4. “ Let me go to a moment where and when I perceived myself displaying or demonstrating that same or specific trait action or inaction. Who did I do it to? How was it a benefit to them if it was something I resented?”

This is a powerful question to help you clear out and dissolve any shame and guilt from past experiences because if you have guilt and shame from your past, they may result in you reacting to people who remind you of it. You may even resent them when, in fact, it has little to do with them and more about you judging yourself.

5. “Let me go to a moment where and when I perceive this same individual doing the exact opposite behavior?”

For example, think of a time when your spouse praised you, because if you perceive him to always be criticizing you, you may emotionally react or avoid him, which may undermine your relationship.

If you do not ask these questions to help you see both sides and only see one side, you will most likely be subjectively biased and emotionally reactive.

These questions are just a few of the many presented during the Breakthrough Experience that can balance your perceptions and transform your reaction into wise actions.

Asking quality questions, such as the few examples that I’ve outlined above from the Demartini Method, helps you become fully conscious of both sides so you can be objective, neutral and balanced instead of over-reacting.

In this way, you are able to reprogram your subconscious mind and activate your executive function to help you govern and master all seven areas of your life.

To sum up:

  • Perceptions that have been stored in an imbalanced way are stored in or called the subconscious mind.
  • Every time you balance your perceptions and govern yourself, I call that the superconscious mind.
  • The subconscious mind stores all conscious and unconscious splits, and all ratios of perception that are imbalanced.
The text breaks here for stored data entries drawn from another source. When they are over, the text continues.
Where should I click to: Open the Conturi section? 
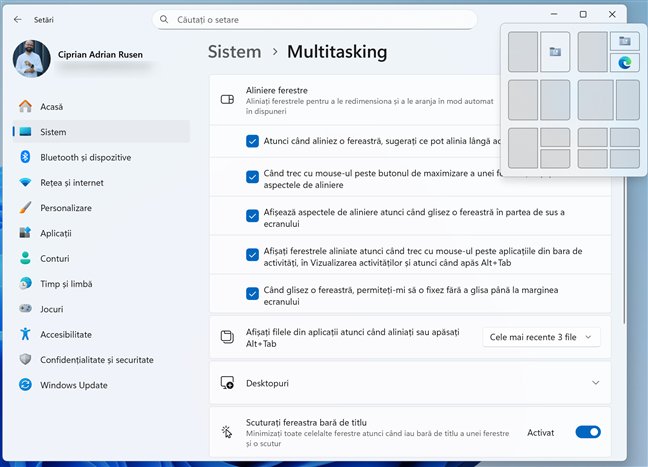point(54,258)
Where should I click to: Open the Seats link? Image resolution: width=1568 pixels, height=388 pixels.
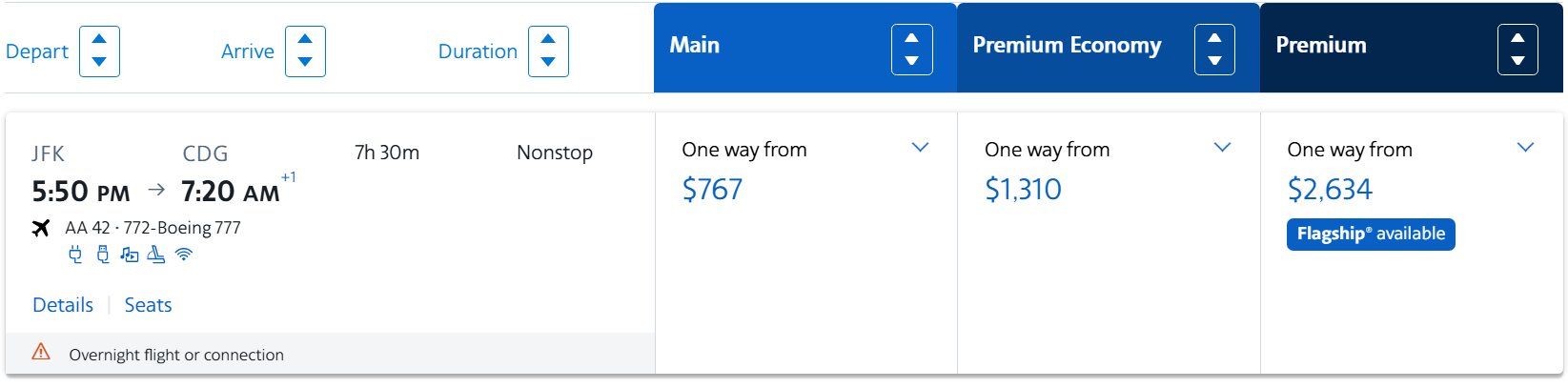tap(148, 305)
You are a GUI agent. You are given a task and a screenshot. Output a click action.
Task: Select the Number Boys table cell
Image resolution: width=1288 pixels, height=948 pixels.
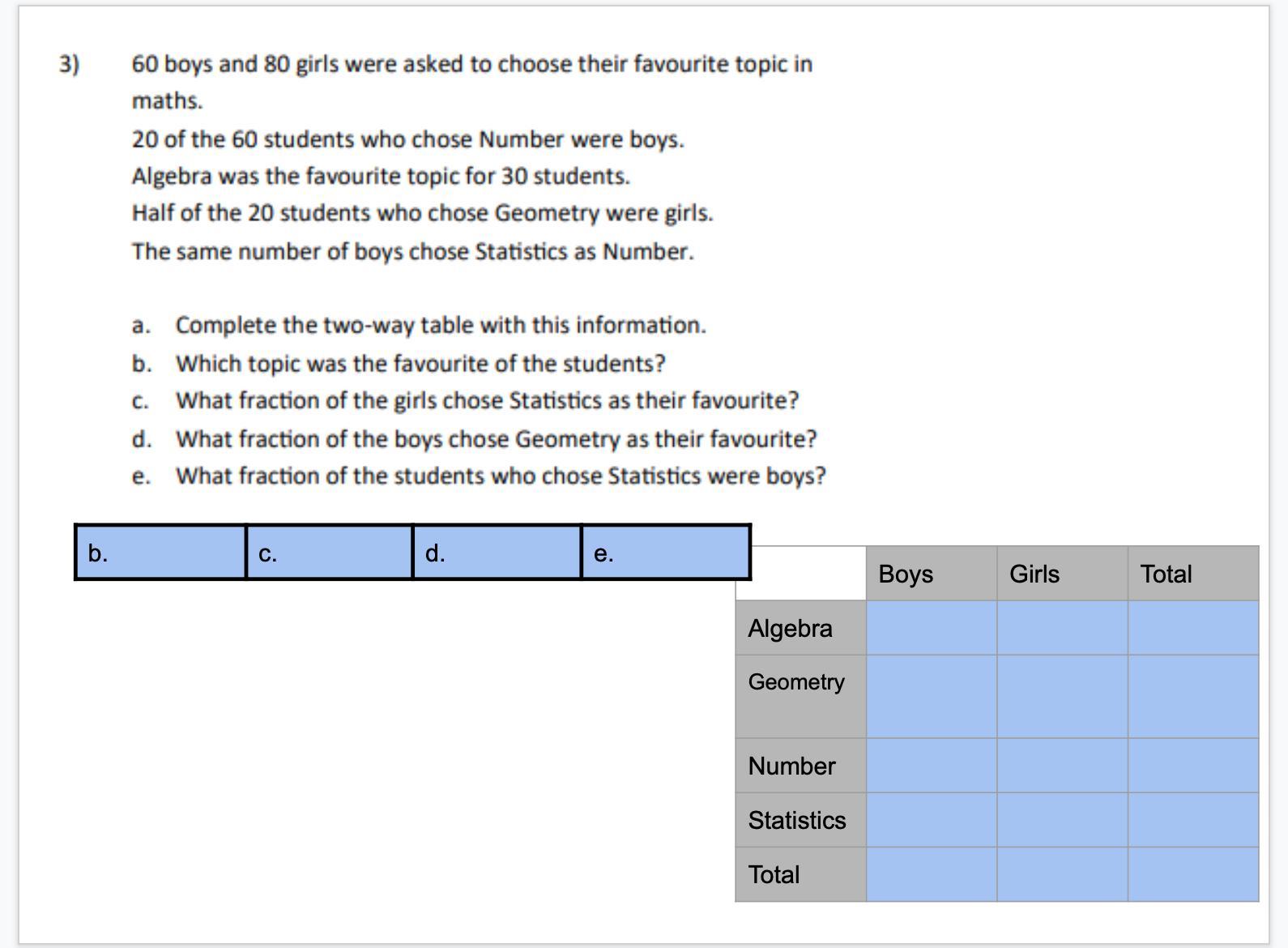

The superconscious mind stores all ratios of perceptions that are balanced.
  • The quality of your life is based on the quality of questions you ask. If you want a quality life, it demands quality questions. 
  • Asking low-quality questions is likely to lead to a low-quality life. It is wiser to ask yourself high-quality questions, like those in the Demartini Method, to live the more self-actualized life you dream of and deserve.
  • One of my primary purposes for developing the Demartini Method was to take whatever you've experienced that you've judged and stored in the subconscious mind, which has weighed you down with gravitational entropy and aged you, and ask a series of very precise questions; scientifically demonstrated, to reintegrate those parts, synchronously, where you become lightened up and radiantly awakened to a state of certainty with love, gratitude, presence, enthusiasm and inspiration.